Subte (pasillos llenos de librerías hasta la estación Zócalo, dos estaciones hasta Hidalgo, abarrotado).
Y allí, en el extremo occidental de la Alameda, muy cerca del Antiguo Quemadero de los inquisidores, el Museo Mural de Diego Rivera, que guarda el Sueño de una tarde dominical en la Alameda Central, fantástica obra que el pintor realizara en 1947. Muestra una tarde dominical repleta de personajes de la historia de México, en cuyo centro podemos observar al autor cuando era niño tomado de la mano de la Catrina (personaje bisagra entre la vida y la muerte), y entre ambos una Frida Kahlo adulta que sostiene el símbolo chino del Ying y el Yang (arriba a la izquierda de la pintura podemos ver el mencionado Quemadero de la Inquisición que estaba enfrente del actual Museo, y la figura de la joven Mariana Carvajal, que fue incinerada viva por ocultar su judaísmo en 1601, en el momento previo a ser arrojada a las llamas).

Desde esa zona de Hidalgo fui hasta el Monumento a la Revolución: luego de un rodeo la esquivar una inmensa “Feria del Taco” que circundaba el sitio (todo es así en CDMX, aparecen por doquier, repentinamente, eventos multitudinarios), me deleité allí con la historia de la Revolución, sus antecedentes y sus consecuencias, y subí al Mirador.

Caminando la peatonal Madero pasé por el Convento de San Francisco donde había una reconstrucción de los talleres de Leonardo da Vinci.
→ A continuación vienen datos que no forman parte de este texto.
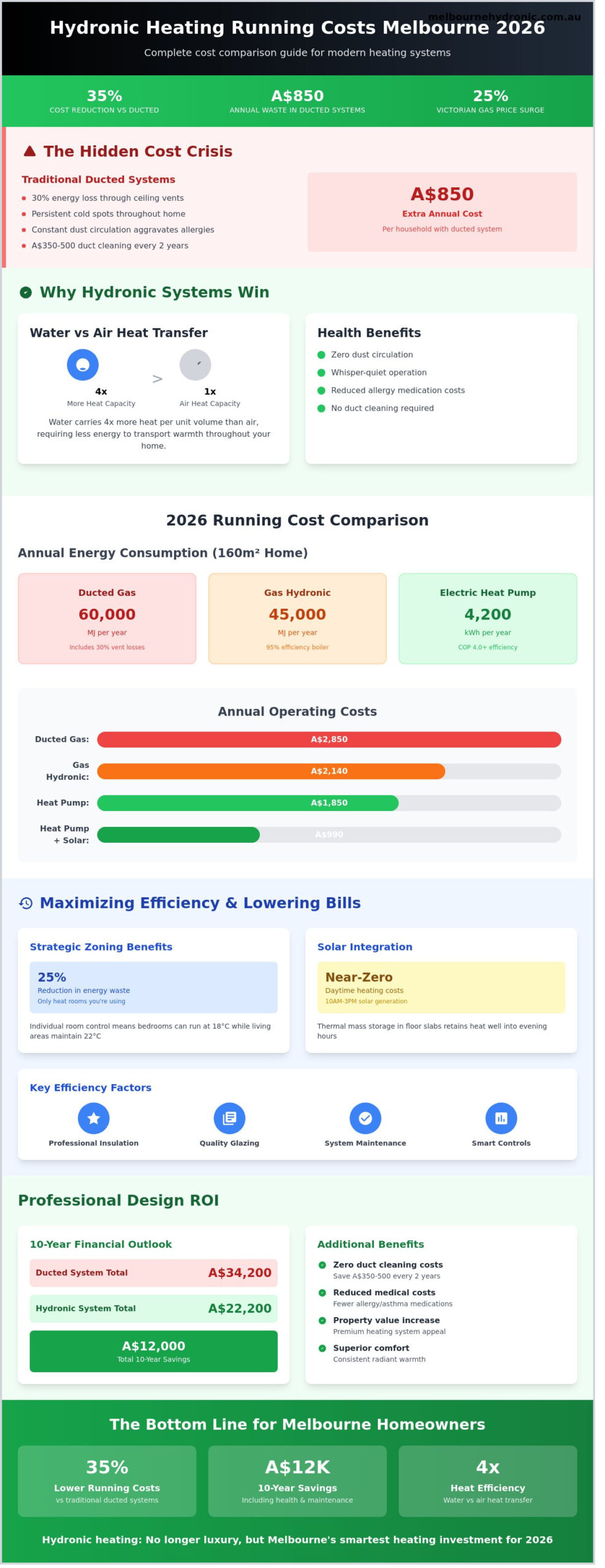Click the grey air heat capacity icon
The height and width of the screenshot is (1568, 605).
click(x=195, y=365)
Por la noche me dirigí hasta el barrio de Navarte, donde había parado 43 años antes en la casa de mis tíos entonces exiliados. La brisa fresca de esa última noche en Ciudad de México, bajo una luna plenamente llena que brillaba sobre unos cuantos barcitos muy pintorescos, tuvo un significado especial. Mientras contemplaba aquel segundo piso lleno de memorias desde la vereda de enfrente, recordé que en la plaza de la esquina solía haber una feria. Y desde esa plaza, ahora, 43 años después, sonaba una música. Poco a poco la melodía fue captando mi atención: no se trataba de los sones mexicanos que alegran la capital cada tres cuadras, era… ¿podía ser posible?, sí, era tango, tango milonguero. Me dirigí a la plaza. Rodeé un parapeto y descubrí la “milonga porteña” que se estaba dando, en ese preciso instante, en un pequeño escenario.
Parecía demasiado, ¿estaba soñando? Si acaso fue un sueño, las imágenes que acompañan este bloque lo retrataron.